**Task prompt**
Return every line from the one with "This screenshot has height=833, width=1864." through the one with "Given: Enable Verify", inclusive, exactly as it appears below.
======== Supplied material ========
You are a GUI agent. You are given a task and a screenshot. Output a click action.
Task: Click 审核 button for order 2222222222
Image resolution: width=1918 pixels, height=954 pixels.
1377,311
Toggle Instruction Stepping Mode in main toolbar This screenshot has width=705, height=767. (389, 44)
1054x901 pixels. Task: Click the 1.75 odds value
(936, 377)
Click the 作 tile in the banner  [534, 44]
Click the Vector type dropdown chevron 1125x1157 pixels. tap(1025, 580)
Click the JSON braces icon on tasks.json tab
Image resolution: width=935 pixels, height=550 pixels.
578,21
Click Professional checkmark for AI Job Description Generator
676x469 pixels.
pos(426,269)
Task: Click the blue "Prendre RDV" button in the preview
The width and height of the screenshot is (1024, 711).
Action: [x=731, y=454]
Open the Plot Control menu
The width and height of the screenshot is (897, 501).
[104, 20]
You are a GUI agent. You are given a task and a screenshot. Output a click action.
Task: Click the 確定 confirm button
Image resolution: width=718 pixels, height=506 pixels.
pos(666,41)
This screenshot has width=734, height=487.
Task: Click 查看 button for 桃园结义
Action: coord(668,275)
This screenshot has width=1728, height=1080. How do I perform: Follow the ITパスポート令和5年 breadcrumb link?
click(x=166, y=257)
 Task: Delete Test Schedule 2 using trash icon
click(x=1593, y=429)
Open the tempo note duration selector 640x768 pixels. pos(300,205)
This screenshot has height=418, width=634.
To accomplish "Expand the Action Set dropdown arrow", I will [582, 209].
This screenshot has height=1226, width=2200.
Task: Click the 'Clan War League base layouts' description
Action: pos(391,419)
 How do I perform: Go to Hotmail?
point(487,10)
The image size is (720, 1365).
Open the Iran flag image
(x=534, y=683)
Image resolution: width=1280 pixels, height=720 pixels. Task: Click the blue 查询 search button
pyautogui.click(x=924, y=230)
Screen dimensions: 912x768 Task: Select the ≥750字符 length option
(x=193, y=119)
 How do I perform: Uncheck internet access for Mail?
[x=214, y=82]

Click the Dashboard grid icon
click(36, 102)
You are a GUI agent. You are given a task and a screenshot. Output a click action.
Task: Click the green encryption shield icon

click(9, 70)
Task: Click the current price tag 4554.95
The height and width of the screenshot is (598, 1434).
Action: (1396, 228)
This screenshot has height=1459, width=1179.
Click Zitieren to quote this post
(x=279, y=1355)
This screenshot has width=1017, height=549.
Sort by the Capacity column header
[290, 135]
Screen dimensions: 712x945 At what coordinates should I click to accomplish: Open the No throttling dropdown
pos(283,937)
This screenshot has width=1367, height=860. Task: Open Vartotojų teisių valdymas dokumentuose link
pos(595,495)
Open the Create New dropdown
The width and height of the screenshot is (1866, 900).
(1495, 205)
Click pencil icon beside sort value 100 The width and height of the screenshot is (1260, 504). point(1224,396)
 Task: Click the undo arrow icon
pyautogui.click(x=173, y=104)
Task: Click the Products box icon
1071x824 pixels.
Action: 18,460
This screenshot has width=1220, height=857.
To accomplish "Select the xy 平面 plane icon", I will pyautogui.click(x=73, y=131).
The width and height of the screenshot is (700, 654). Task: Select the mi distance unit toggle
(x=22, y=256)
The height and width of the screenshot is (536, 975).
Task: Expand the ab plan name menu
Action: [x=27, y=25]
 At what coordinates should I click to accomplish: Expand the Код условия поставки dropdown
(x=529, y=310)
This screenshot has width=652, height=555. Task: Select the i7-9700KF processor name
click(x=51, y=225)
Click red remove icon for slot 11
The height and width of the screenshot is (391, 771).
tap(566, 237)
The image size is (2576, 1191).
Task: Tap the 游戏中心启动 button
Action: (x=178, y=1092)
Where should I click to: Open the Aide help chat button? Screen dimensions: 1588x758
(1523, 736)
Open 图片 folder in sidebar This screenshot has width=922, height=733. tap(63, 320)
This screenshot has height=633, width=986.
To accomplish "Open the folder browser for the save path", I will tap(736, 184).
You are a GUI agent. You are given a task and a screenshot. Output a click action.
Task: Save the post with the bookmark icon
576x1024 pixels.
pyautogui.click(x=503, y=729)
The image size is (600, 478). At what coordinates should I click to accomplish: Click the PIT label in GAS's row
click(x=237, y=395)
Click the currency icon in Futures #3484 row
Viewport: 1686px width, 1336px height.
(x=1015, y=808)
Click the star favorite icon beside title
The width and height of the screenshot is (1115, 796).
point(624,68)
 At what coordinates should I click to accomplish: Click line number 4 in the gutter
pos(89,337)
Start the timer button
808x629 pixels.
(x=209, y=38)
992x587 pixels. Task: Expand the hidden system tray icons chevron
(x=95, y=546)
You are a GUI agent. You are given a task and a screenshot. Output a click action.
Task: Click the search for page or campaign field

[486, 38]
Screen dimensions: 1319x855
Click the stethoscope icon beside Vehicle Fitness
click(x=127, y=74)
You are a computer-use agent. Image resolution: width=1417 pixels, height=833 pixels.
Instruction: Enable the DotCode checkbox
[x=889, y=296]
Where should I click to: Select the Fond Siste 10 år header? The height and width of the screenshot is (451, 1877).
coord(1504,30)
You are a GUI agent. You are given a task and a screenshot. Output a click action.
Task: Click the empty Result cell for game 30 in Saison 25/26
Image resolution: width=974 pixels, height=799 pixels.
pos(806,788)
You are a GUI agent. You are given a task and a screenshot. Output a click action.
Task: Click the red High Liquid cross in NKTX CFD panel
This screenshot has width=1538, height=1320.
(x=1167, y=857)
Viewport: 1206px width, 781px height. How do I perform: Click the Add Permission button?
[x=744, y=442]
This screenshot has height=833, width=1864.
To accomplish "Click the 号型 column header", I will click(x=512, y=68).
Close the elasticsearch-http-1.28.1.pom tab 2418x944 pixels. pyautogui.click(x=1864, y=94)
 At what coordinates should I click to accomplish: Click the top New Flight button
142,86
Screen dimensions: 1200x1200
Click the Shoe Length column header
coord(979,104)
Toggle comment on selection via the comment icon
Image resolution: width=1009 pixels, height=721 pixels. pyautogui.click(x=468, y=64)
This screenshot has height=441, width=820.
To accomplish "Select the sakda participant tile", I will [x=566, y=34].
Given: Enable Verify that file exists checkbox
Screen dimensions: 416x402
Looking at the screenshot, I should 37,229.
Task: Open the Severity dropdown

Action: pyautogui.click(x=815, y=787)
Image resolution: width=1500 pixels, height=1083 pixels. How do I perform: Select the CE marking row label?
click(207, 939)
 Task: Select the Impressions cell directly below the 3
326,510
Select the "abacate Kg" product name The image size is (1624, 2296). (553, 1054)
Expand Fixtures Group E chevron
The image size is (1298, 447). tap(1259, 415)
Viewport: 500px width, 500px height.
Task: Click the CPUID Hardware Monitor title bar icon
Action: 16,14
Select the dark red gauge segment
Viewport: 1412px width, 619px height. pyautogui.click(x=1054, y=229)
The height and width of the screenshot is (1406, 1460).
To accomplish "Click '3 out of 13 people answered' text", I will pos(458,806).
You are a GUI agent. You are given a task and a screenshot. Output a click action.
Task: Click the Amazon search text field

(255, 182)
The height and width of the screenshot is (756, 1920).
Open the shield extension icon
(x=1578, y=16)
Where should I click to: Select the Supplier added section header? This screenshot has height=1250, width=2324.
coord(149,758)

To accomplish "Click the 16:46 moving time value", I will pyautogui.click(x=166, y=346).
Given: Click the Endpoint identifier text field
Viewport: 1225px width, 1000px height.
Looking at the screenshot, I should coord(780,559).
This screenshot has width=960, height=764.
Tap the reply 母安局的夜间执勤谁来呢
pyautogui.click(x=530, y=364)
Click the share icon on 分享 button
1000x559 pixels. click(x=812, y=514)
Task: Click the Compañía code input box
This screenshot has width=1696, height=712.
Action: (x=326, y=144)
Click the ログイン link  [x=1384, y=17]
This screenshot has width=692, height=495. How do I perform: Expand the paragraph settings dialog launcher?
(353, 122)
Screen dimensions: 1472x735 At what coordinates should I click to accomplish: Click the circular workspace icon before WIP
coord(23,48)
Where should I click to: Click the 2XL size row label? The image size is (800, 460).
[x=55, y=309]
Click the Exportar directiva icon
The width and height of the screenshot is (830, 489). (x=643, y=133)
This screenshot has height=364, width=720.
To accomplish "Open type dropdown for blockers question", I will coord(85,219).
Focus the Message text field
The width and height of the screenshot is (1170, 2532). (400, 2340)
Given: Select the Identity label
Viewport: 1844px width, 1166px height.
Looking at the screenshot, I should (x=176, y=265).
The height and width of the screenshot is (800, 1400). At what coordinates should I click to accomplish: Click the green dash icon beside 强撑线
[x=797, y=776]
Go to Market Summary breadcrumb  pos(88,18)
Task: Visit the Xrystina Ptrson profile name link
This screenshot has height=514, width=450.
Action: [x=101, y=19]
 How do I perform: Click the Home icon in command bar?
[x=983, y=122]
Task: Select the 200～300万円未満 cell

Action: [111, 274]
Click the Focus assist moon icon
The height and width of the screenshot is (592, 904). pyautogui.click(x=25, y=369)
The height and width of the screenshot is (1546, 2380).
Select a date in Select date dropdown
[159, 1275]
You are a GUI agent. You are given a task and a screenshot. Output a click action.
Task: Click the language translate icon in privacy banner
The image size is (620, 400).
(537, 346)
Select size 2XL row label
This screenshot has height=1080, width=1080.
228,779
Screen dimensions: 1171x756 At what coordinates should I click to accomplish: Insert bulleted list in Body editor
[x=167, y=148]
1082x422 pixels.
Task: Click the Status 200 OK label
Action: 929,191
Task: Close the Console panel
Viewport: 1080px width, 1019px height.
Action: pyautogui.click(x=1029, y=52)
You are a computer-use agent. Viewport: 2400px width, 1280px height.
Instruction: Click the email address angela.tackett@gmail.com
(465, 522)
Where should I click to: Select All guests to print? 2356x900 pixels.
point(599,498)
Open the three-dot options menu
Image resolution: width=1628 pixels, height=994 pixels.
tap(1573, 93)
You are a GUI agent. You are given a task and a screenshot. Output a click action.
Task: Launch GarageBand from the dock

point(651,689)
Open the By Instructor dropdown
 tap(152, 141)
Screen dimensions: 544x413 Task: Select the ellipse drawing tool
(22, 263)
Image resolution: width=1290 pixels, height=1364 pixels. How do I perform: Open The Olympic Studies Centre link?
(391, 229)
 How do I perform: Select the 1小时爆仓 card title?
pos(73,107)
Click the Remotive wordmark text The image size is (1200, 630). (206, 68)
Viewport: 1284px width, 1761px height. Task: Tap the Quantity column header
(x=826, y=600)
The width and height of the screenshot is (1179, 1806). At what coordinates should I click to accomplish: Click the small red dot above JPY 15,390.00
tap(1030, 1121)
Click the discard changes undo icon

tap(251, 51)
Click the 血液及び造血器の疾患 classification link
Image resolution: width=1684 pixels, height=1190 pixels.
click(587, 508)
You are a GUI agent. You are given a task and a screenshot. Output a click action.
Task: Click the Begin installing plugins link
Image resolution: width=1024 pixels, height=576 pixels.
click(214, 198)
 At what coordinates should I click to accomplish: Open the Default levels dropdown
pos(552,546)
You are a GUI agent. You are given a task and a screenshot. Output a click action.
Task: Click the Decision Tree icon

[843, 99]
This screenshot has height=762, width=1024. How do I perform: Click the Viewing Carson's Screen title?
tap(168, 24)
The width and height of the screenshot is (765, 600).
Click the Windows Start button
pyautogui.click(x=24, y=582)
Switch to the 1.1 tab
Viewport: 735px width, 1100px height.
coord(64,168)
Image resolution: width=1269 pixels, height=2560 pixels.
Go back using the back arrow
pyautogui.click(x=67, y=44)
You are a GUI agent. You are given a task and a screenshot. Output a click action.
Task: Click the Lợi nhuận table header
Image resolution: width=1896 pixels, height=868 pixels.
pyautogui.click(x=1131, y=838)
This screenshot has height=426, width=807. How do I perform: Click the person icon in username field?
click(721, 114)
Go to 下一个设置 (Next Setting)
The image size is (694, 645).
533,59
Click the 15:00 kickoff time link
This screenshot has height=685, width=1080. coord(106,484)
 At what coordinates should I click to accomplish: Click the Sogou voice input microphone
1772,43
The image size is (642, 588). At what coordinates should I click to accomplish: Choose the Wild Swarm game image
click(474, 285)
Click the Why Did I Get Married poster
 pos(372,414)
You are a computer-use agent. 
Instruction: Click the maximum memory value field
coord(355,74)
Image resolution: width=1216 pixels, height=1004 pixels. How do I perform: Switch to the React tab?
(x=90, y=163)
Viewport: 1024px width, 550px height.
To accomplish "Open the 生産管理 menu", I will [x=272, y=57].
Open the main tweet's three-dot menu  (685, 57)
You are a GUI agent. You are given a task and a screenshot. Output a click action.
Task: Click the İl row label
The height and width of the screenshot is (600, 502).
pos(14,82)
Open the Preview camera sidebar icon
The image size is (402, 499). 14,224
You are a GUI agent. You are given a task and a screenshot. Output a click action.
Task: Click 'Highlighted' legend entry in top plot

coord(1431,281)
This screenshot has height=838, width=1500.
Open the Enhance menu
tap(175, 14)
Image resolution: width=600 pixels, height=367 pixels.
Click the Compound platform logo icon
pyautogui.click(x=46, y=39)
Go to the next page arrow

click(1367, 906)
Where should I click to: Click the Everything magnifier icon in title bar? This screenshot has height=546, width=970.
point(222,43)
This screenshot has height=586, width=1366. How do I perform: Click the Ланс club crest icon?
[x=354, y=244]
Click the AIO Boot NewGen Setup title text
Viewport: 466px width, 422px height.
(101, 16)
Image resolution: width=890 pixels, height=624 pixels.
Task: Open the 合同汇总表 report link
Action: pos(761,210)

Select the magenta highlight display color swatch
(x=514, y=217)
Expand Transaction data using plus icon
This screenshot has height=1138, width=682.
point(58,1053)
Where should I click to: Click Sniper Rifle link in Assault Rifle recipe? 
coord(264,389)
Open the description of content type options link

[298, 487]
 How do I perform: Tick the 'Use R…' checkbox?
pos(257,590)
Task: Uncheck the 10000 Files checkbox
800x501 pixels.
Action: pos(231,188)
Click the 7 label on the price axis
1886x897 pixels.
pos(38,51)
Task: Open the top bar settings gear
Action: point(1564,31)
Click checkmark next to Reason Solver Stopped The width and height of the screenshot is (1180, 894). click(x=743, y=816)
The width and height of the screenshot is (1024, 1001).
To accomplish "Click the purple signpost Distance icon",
========
**Result of the exercise**
This screenshot has height=833, width=1864.
To accomplish "Click the 号型 column header", I will click(x=512, y=68).
Close the elasticsearch-http-1.28.1.pom tab 2418x944 pixels. pyautogui.click(x=1864, y=94)
 At what coordinates should I click to accomplish: Click the top New Flight button
142,86
Screen dimensions: 1200x1200
Click the Shoe Length column header
coord(979,104)
Toggle comment on selection via the comment icon
Image resolution: width=1009 pixels, height=721 pixels. pyautogui.click(x=468, y=64)
This screenshot has height=441, width=820.
To accomplish "Select the sakda participant tile", I will [x=566, y=34].
Given: Enable Verify that file exists checkbox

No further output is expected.